▶ [WHAT YOU WILL DO]:
A: According to the text on high-efficiency homes, at what two points is every home tested with a blower door?
B: Reproduce the stretch of the high-efficiency homes text from "Most custom homes get" through "next fifty years.".
C: Pick up the text on high-efficiency homes after its last sentence and continue writing it.

▶ [SELECTION]:
○ ○ ○ ○ ○ ○ ○
What makes a home high-efficiency?
A short course in modern building science: ACH50, the four control layers, HRV/ERV filtration, continuous insulation, and why most custom homes still get it wrong.
Most custom homes get the big stuff right and the details wrong.
Square footage, finishes, and curb appeal are easy to evaluate. Building performance — the things you can’t see once the drywall is up — is where most custom homes fall short. The wall section, the air barrier, the flashing details, the load calculation. The things that decide whether your house is comfortable, durable, healthy, and cheap to operate for the next fifty years.
Lenders rarely ask about it. Inspectors check for code minimums and move on. Homeowners usually find out about it the first winter the windows fog, the second summer the upstairs is hot, or the year a leak shows up at a window head where the flashing was wrong. We talk about it on day one because the cost of doing it right is small. The cost of doing it wrong is everything that comes after.
“If you can’t see it from the curb, it usually doesn’t get sold. We sell it because it’s where the value lives.”
Water. Air. Vapor. Thermal. In that order.
Joseph Lstiburek’s “Four Control Layers” is the framework every Jacinto Built wall, roof, and floor assembly is built around. The order matters: water first, because nothing else matters if water gets behind the cladding. Air next, because air leakage drives most moisture problems and most energy waste. Vapor third, because in our coastal climate walls need to dry in both directions. Thermal last, because insulation only does its job if the other three are right.
Water
The outermost layer. Weather-resistive barriers, rain screens, pan flashing, head flashing, kick-out flashing, through-wall flashing — all detailed so bulk water drains outside, where it belongs. Most leaks happen at transitions, not in the middle of a wall, so we obsess over transitions.
Air
A continuous airtight layer — taped ZIP System sheathing on the exterior, airtight drywall on the interior. We test every home with a blower door before drywall and again at final, and we share the result with the homeowner. That’s non-negotiable.
Vapor
Coastal San Diego is a mixed-humid climate. Walls need to dry in both directions. We use smart vapor retarders (INTELLO Plus or equivalent) on the interior — closed in winter, open in summer — so moisture never gets trapped.
Thermal
Continuous exterior insulation wraps the whole building envelope, eliminating thermal bridging through studs and headers. A cavity full of R-21 batts without exterior insulation delivers maybe R-13 real-world. We build to effective R-values, not catalog numbers.
If you can’t measure it, you didn’t build it.
○ ○ ○ ○ ○ ○ ○
[Items from a data source]
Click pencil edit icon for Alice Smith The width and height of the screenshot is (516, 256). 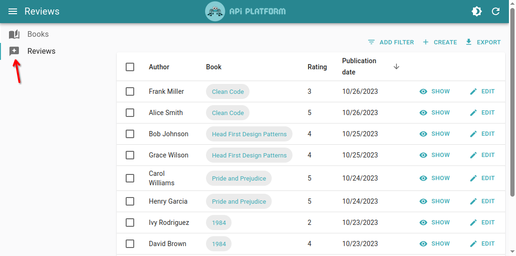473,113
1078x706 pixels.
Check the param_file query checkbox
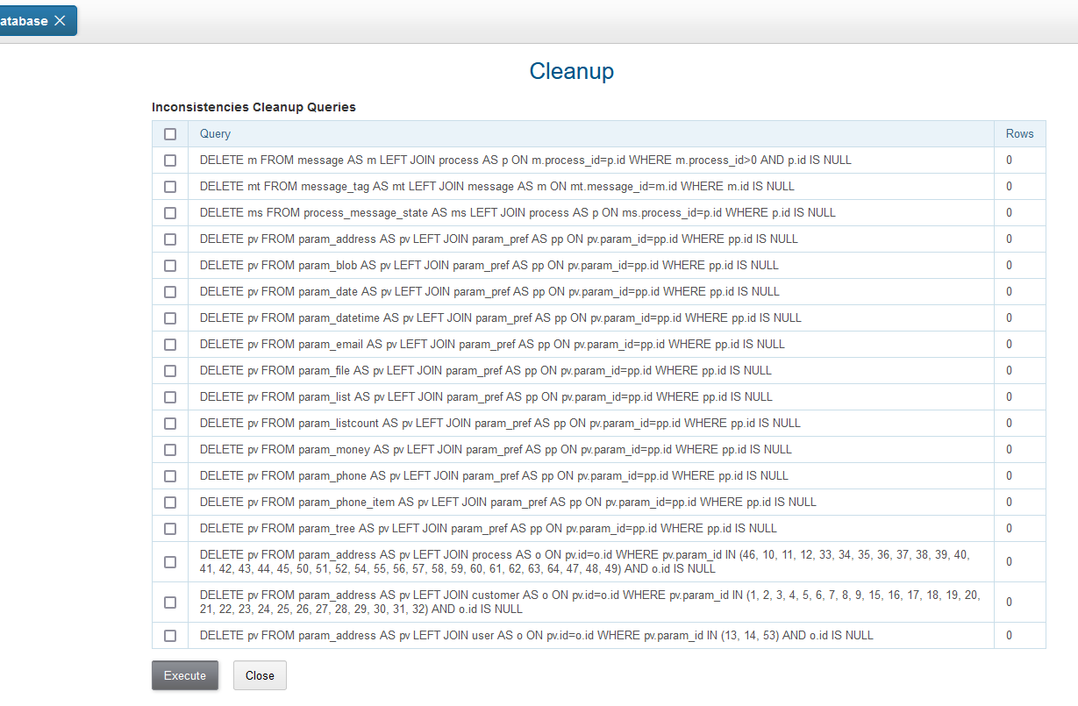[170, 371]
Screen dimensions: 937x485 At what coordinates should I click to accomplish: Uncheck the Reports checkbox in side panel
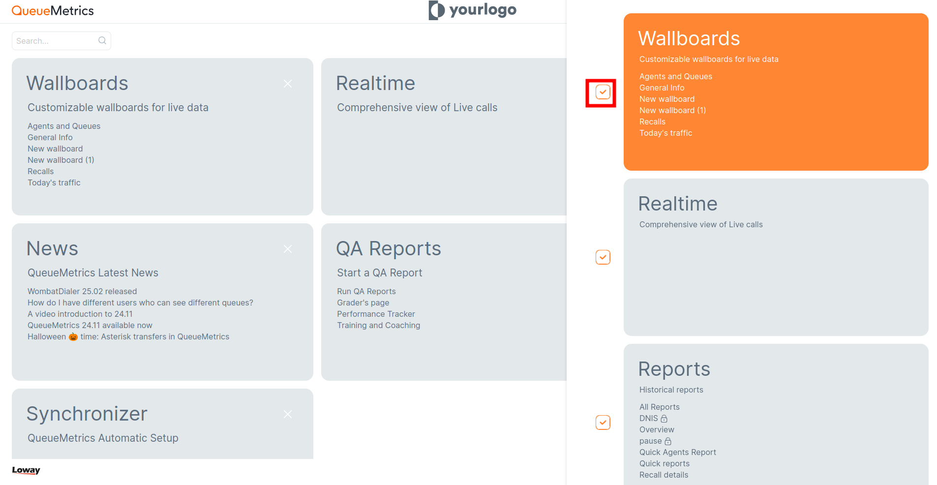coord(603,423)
○ ○ ○ ○ ○ ○ ○
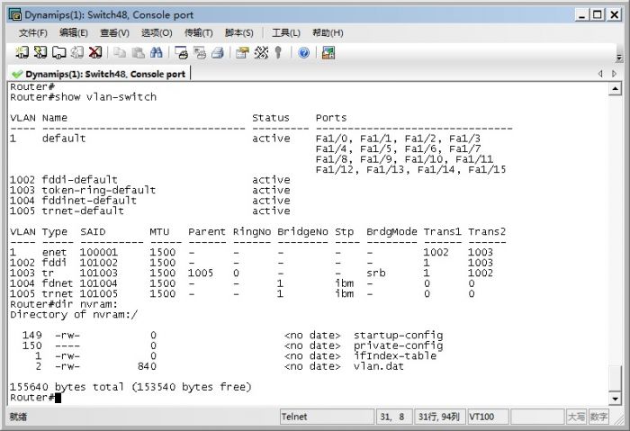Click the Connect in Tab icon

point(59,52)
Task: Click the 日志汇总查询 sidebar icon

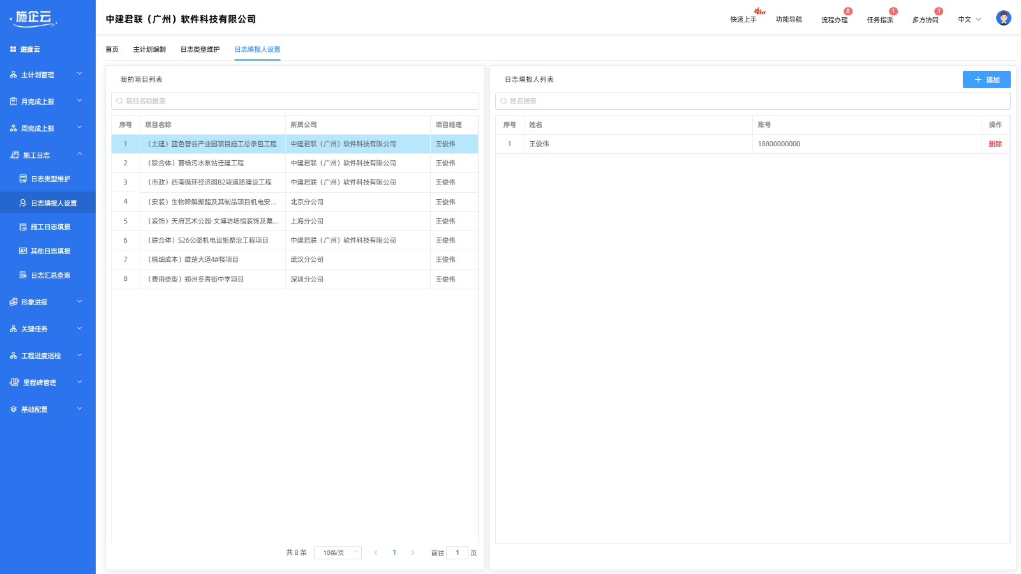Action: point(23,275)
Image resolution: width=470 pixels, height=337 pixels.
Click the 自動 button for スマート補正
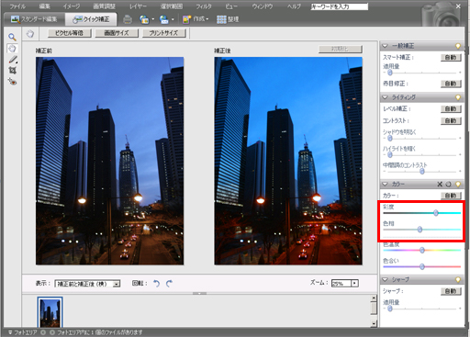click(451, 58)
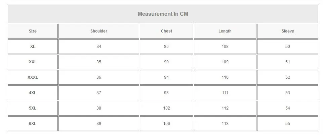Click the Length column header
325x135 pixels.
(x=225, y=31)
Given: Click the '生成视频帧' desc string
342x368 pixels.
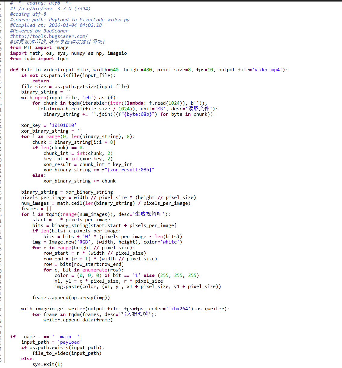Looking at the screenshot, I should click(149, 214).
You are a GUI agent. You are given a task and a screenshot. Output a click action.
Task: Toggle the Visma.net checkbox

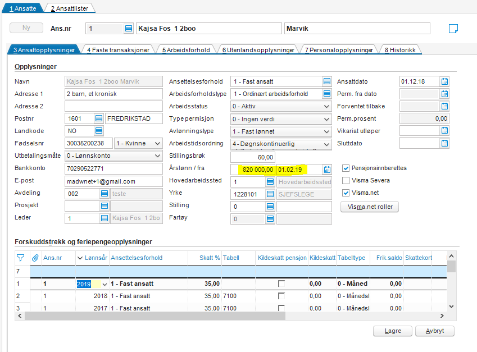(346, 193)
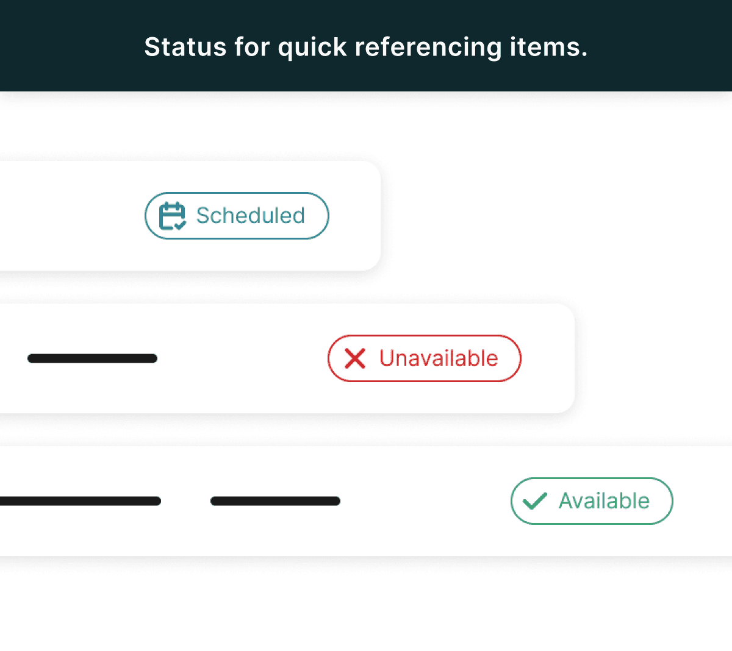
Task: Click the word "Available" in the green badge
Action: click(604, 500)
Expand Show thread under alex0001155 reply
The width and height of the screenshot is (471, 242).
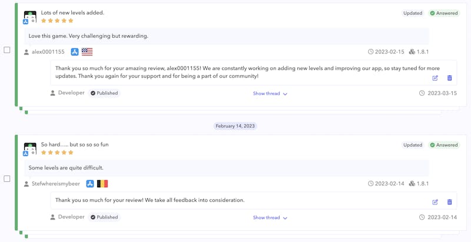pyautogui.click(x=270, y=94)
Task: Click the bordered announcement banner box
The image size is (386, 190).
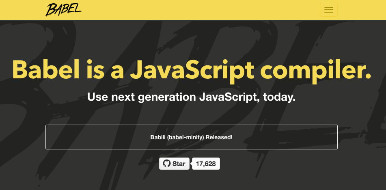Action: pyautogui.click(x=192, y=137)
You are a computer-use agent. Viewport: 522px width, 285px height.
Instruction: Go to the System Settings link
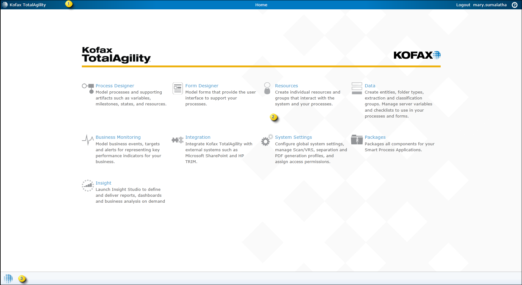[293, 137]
○ ○ ○ ○ ○ ○ ○
▶ [OUTPUTS]:
A: Before drywall and again at final.

B:
Most custom homes get the big stuff right and the details wrong.
Square footage, finishes, and curb appeal are easy to evaluate. Building performance — the things you can’t see once the drywall is up — is where most custom homes fall short. The wall section, the air barrier, the flashing details, the load calculation. The things that decide whether your house is comfortable, durable, healthy, and cheap to operate for the next fifty years.

C:
We test every home with a calibrated blower door — once before drywall, when leaks are still cheap to fix, and once at final, to verify the finished result. The number we target is 1.5 to 2.0 ACH50 (Air Changes per Hour at 50 Pascals of pressure). For reference: California code is 3.0 to 5.0, the average new tract home is 5 to 15, and Passive House is 0.6.
We hand the homeowner the test results at handoff. If we miss our number, we keep working until we don’t.
- Calibrated blower door, pre-drywall and final
- Taped ZIP System air barrier on the exterior
- Continuous airtight detailing at penetrations and transitions
- Documented test result delivered with the keys
Lower is tighter. We test with a calibrated blower door before drywall and again at final, then hand the homeowner the report.
Build tight. Ventilate right.
A tight house needs a deliberate ventilation strategy — that’s the trade. Every Jacinto Built home gets a balanced heat or energy recovery ventilator (HRV/ERV) that delivers continuously filtered outdoor air to bedrooms and living spaces while exhausting stale air from baths, kitchens, and laundry rooms. We spec brands like Zehnder and Panasonic Intelli-Balance because they’re quiet, energy-efficient, and designed for residential use.
Filter rating is MERV 13 minimum. In wildfire season we move our own homes to MERV 16, which captures PM2.5 down to smoke particle size. Better-than-outdoor air, every day of the year.
- Balanced supply + exhaust, room by room
- MERV 13+ filtration (MERV 16 capable)
- Heat or energy recovery (75–90% efficient)
- Wildfire-smoke-ready by design
R-value on paper vs. R-value in reality.
A 2x6 wall full of R-21 fiberglass batt looks like an R-21 wall in the brochure. Thermal-image one in the field and you’ll see something closer to R-13 effective — sometimes worse — because every stud, header, and plate conducts heat straight through the cavity. The fix isn’t a thicker batt. The fix is continuous exterior insulation that wraps the entire envelope, eliminating the thermal bridging through framing.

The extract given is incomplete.